The lines to copy run from the one containing "Follow the Forgot email? link" to the very end of the records; give them exactly, and only them, without pictures.
# # # #
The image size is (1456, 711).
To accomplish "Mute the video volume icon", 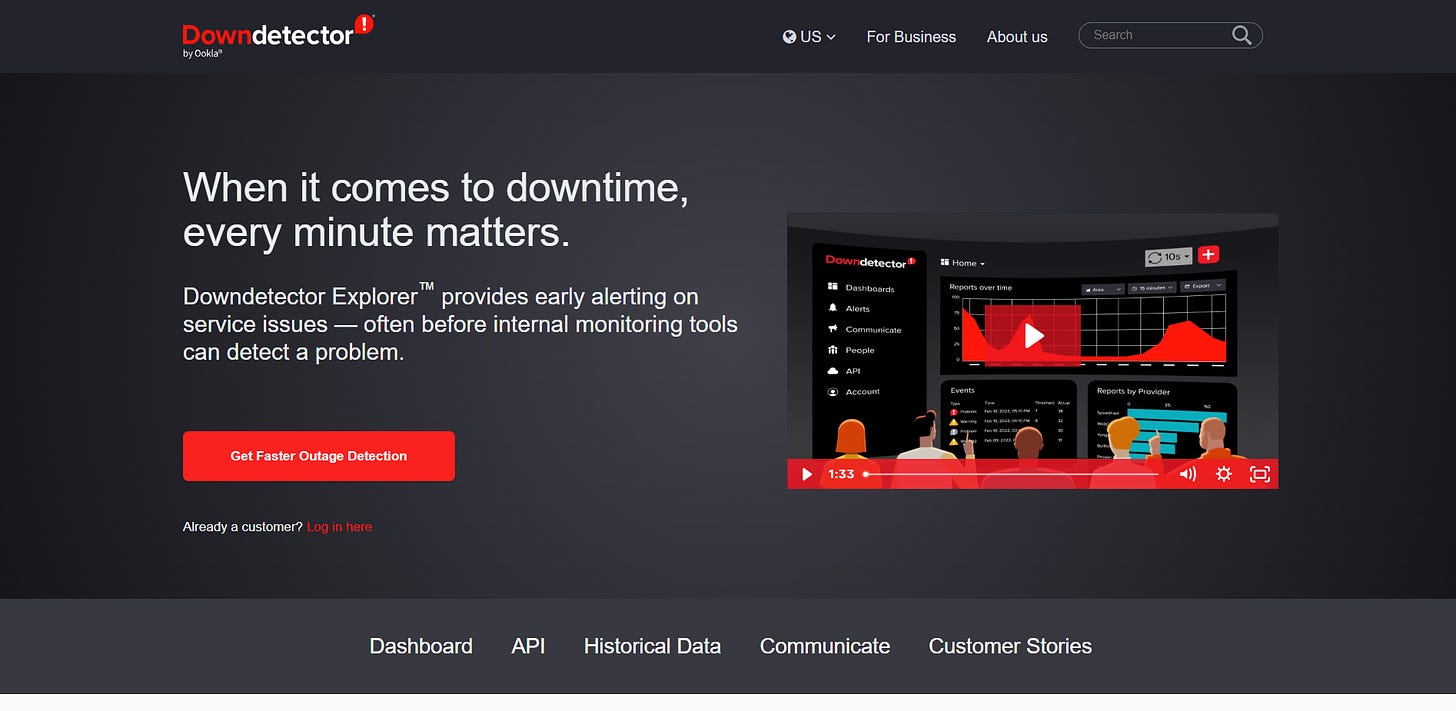I will pyautogui.click(x=1186, y=474).
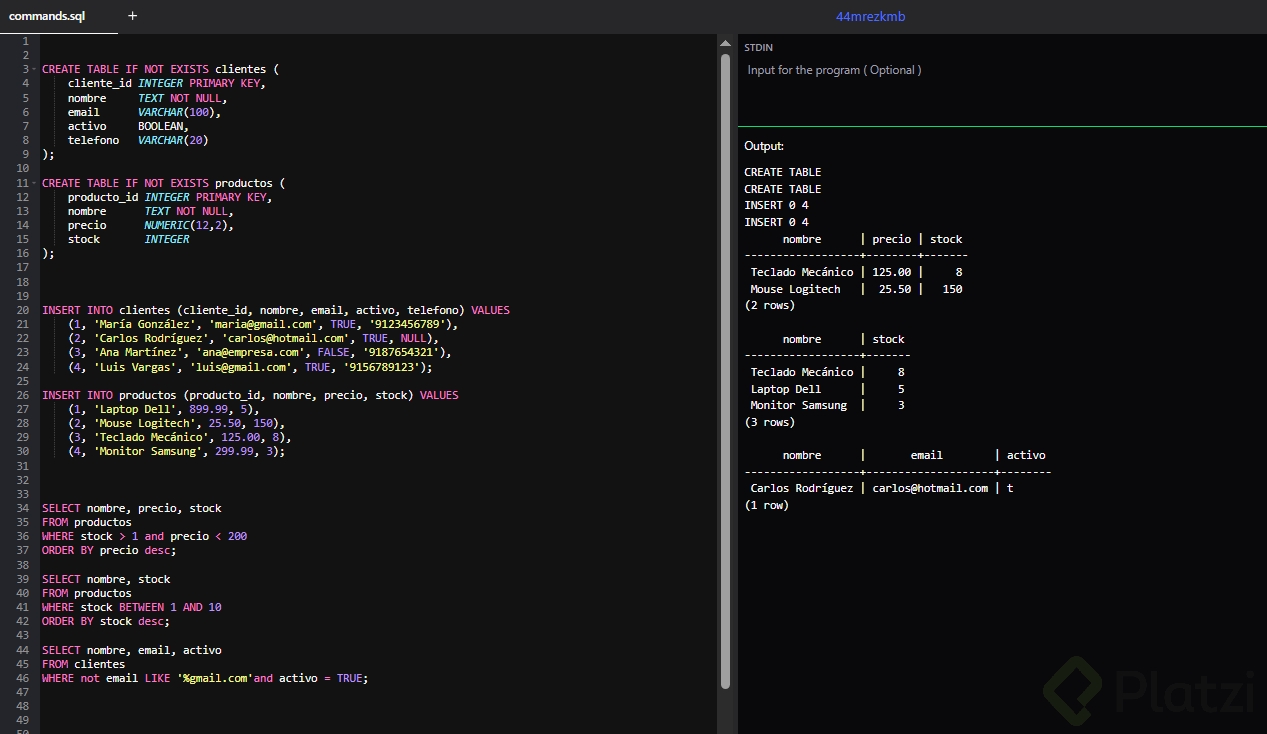Click the (3 rows) output text
1267x734 pixels.
pos(770,422)
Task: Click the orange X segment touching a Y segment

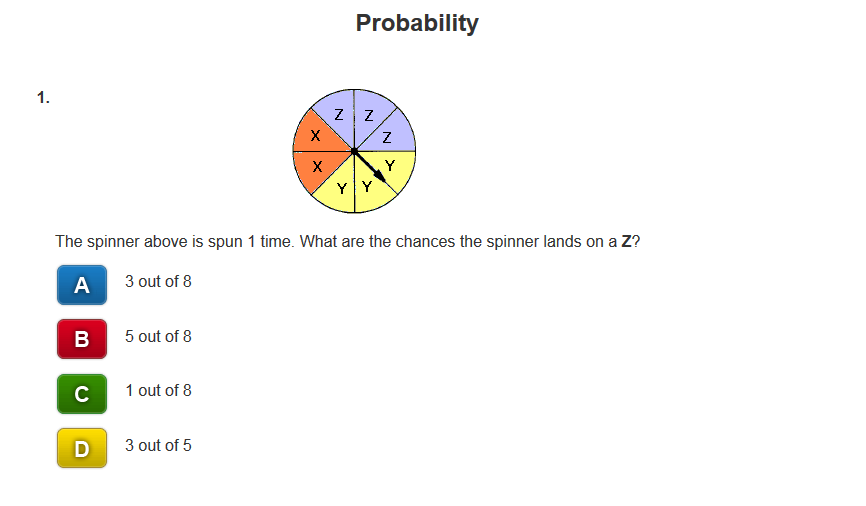Action: (317, 167)
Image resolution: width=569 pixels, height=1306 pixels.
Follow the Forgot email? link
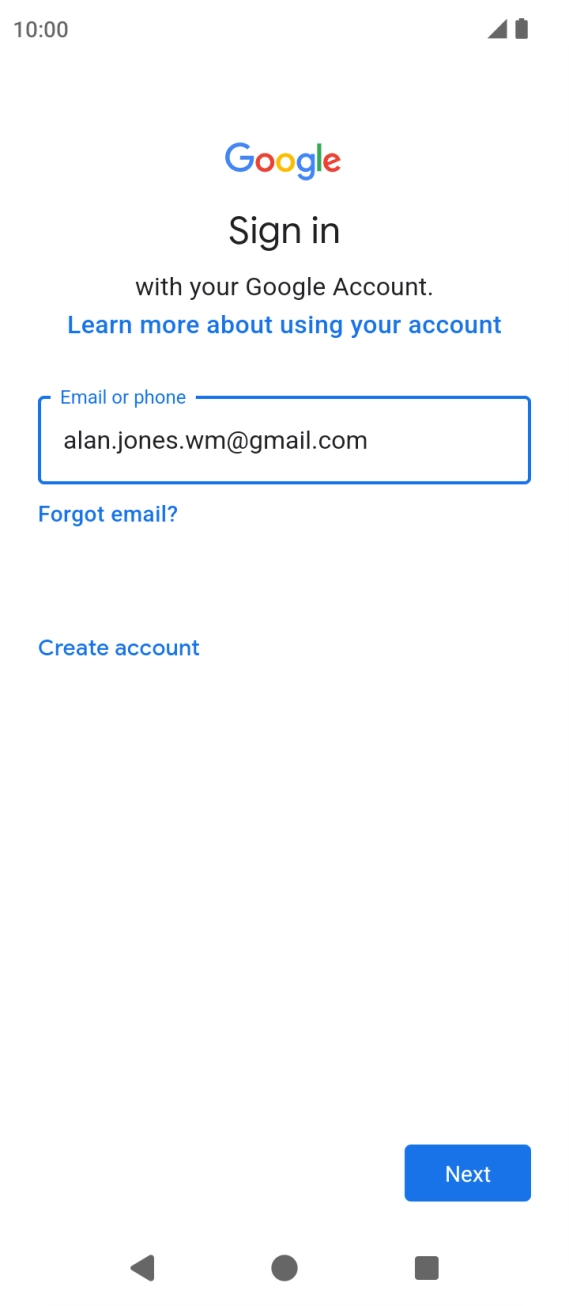[108, 514]
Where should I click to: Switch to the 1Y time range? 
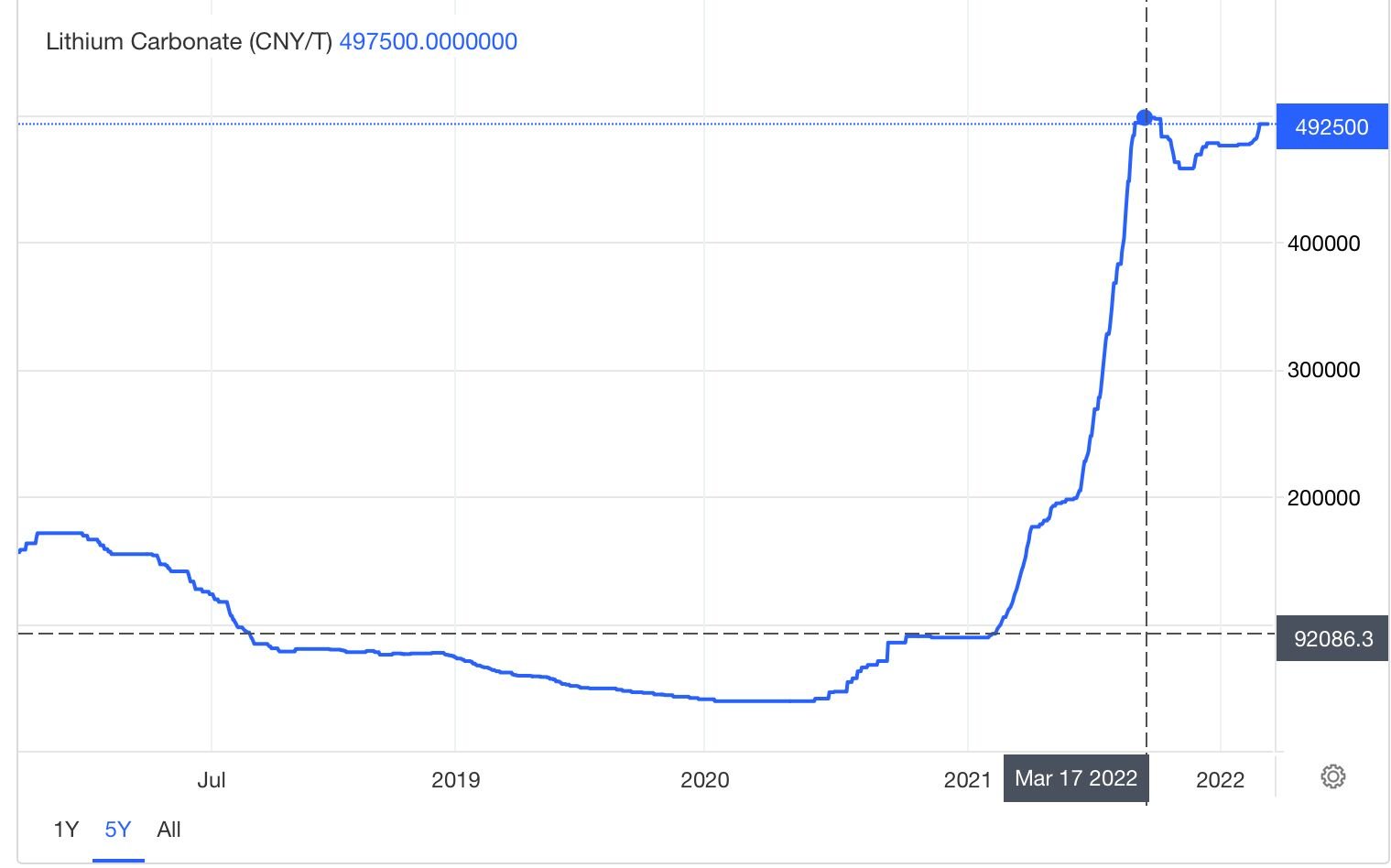66,830
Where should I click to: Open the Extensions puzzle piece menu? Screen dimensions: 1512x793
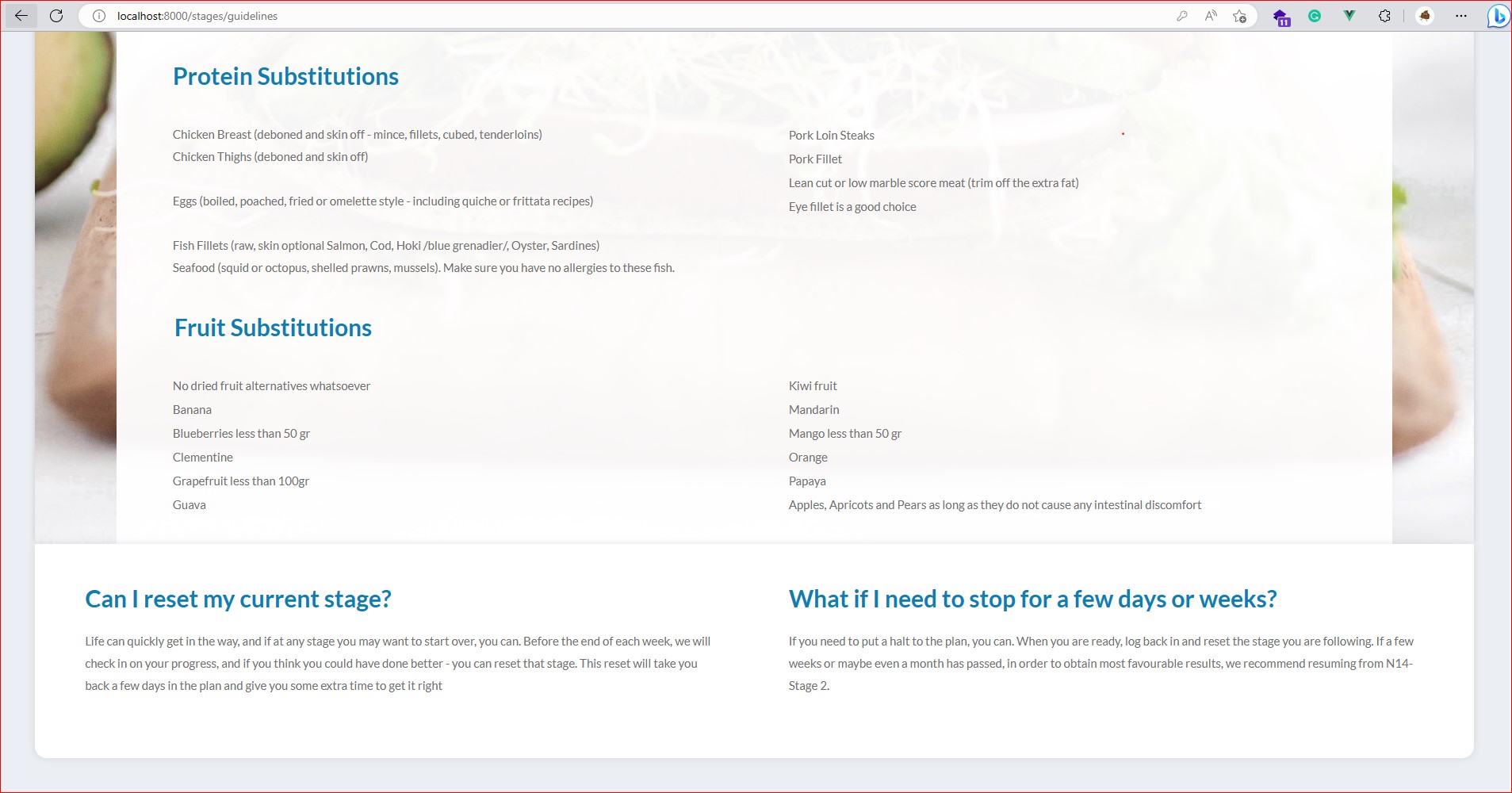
# # # #
Written reply →
Follow the Forgot email? link
[108, 514]
Where should I click to: Switch to the 1Y time range? 
66,830
Where should I click to: Open the Extensions puzzle piece menu? Screen dimensions: 1512x793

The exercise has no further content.